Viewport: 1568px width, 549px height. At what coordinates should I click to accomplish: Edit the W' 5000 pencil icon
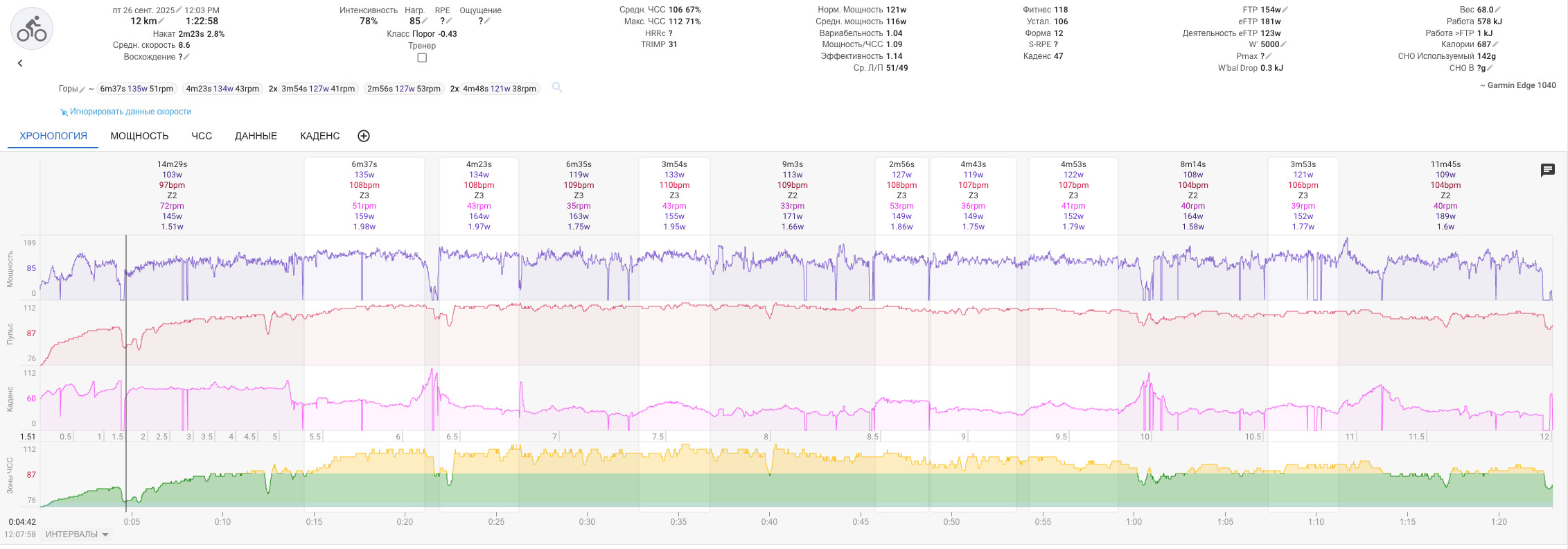coord(1283,44)
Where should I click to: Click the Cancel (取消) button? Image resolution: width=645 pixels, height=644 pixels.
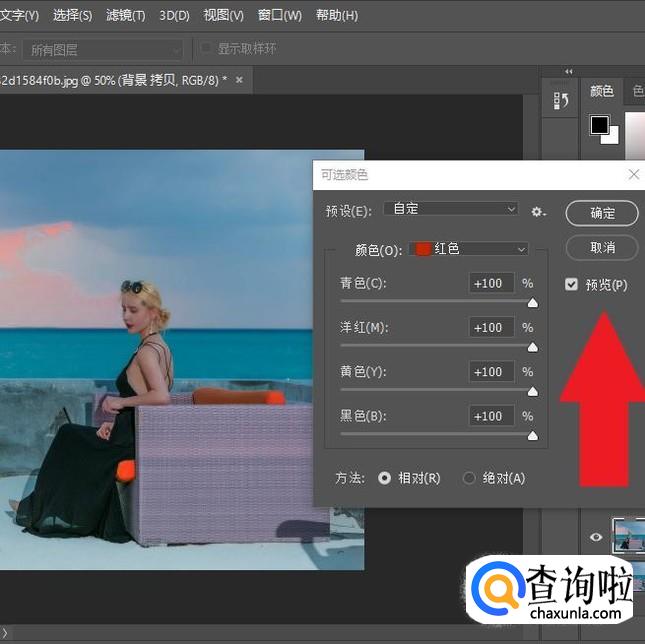coord(602,247)
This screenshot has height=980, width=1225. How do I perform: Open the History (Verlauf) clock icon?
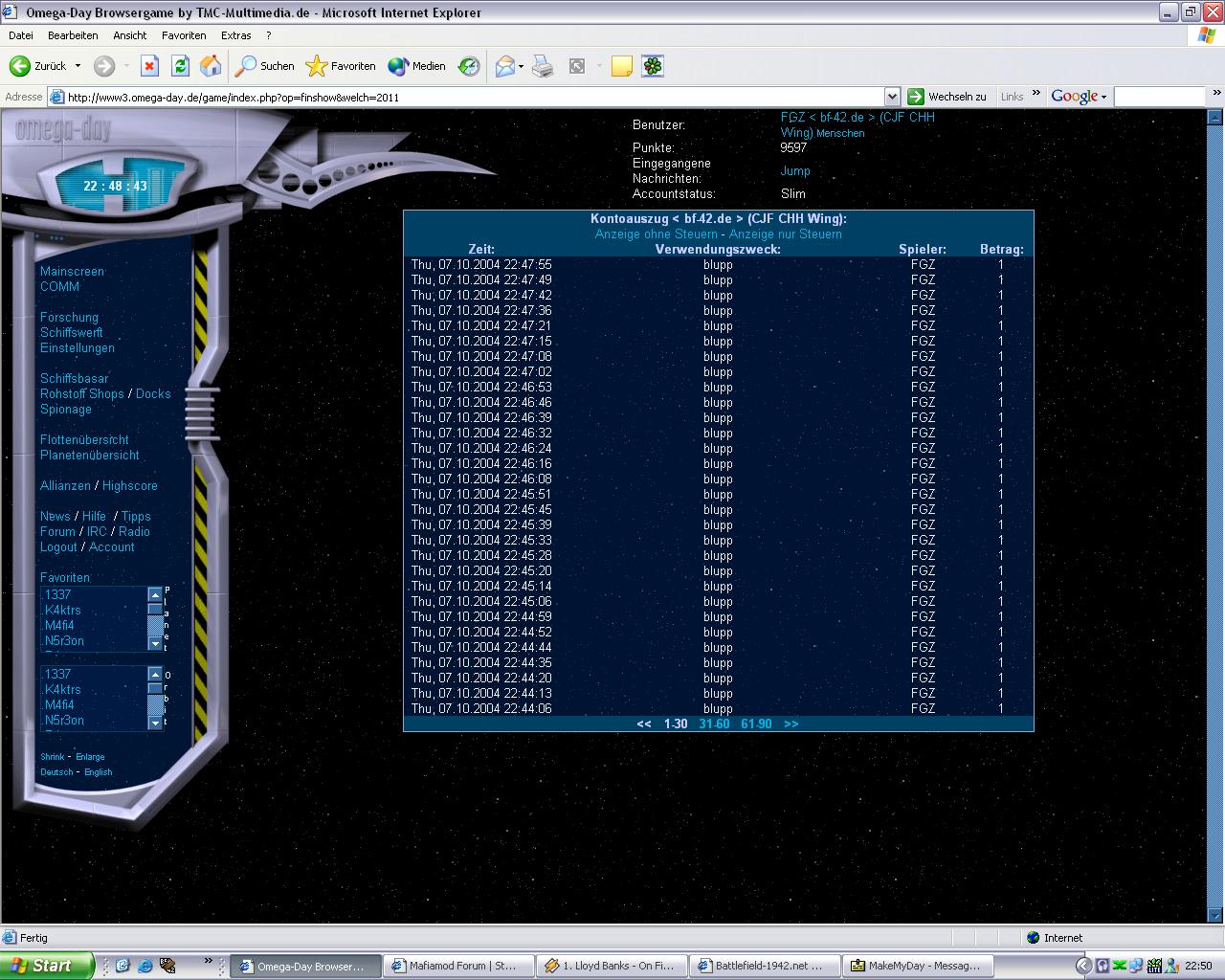469,66
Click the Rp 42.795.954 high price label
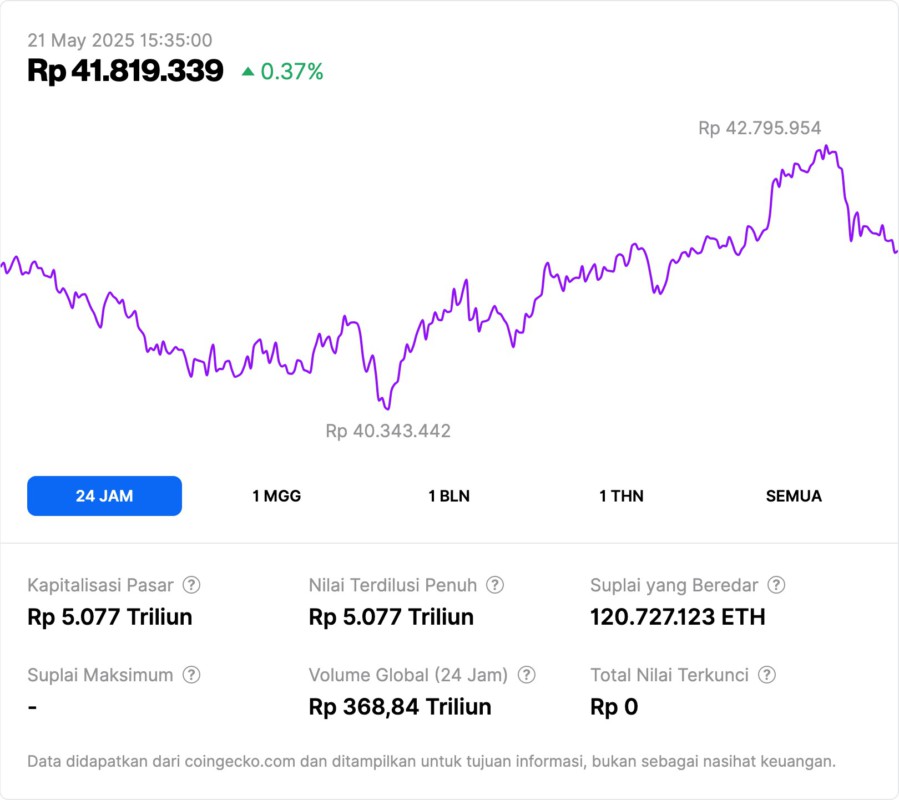Screen dimensions: 899x800 pyautogui.click(x=759, y=128)
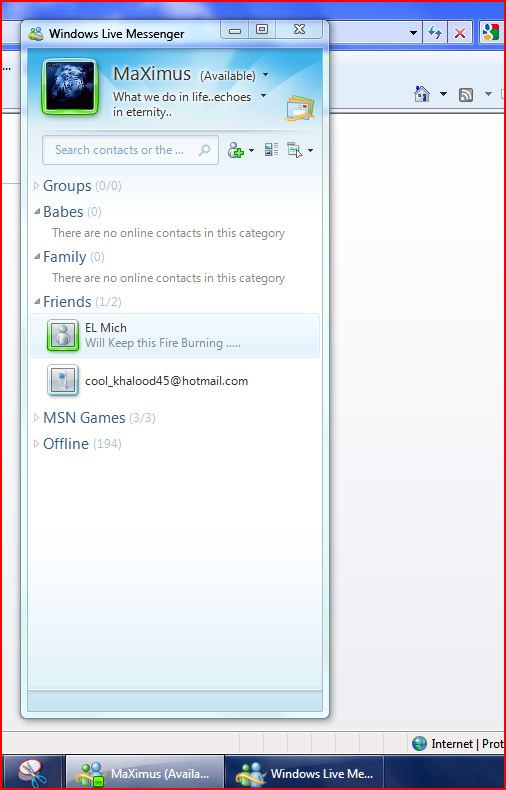Click MaXimus display picture
Viewport: 506px width, 790px height.
pos(70,86)
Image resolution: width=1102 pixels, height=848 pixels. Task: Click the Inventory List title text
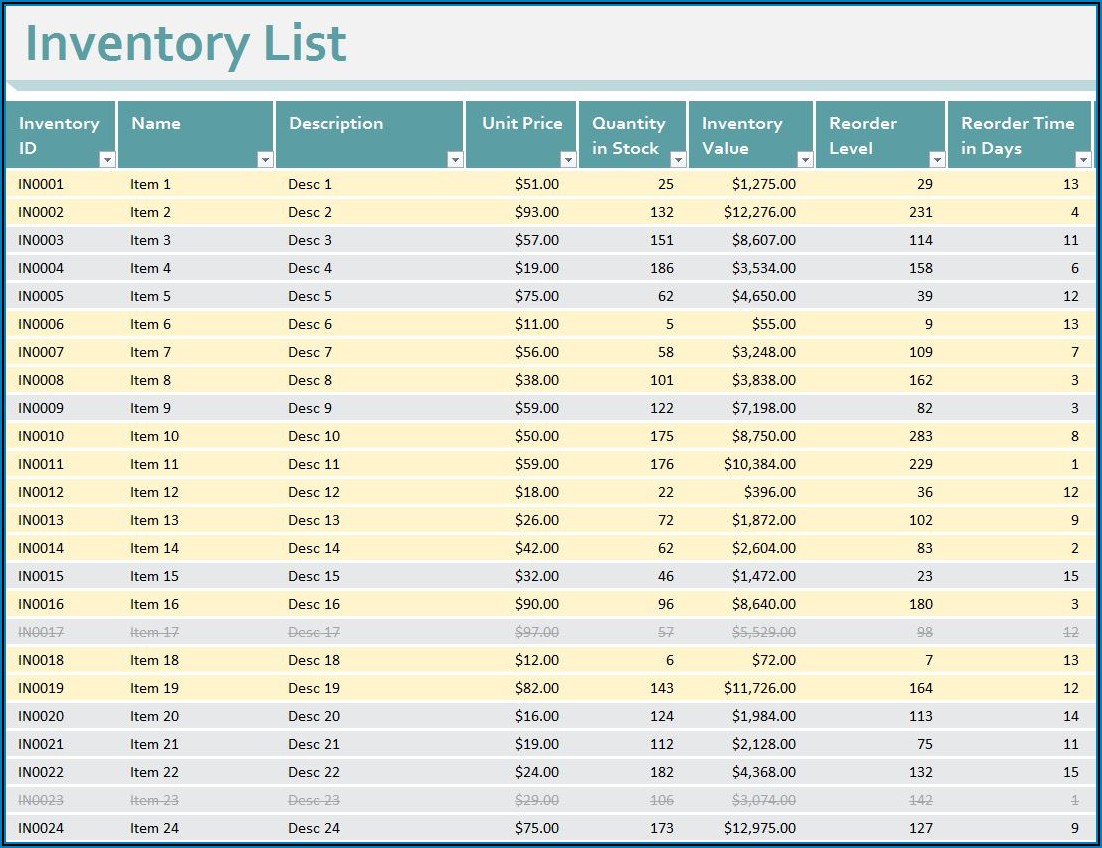(185, 43)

|---|

● WHAT THE TASK REQUIRES
Find each line in the records above that contains the word "pixels", and copy those lines in full.

● WORKED ANSWER
Where should I click to: Click the Cancel (取消) button? Image resolution: width=645 pixels, height=644 pixels.
Image resolution: width=1102 pixels, height=848 pixels. Task: Click the Inventory List title text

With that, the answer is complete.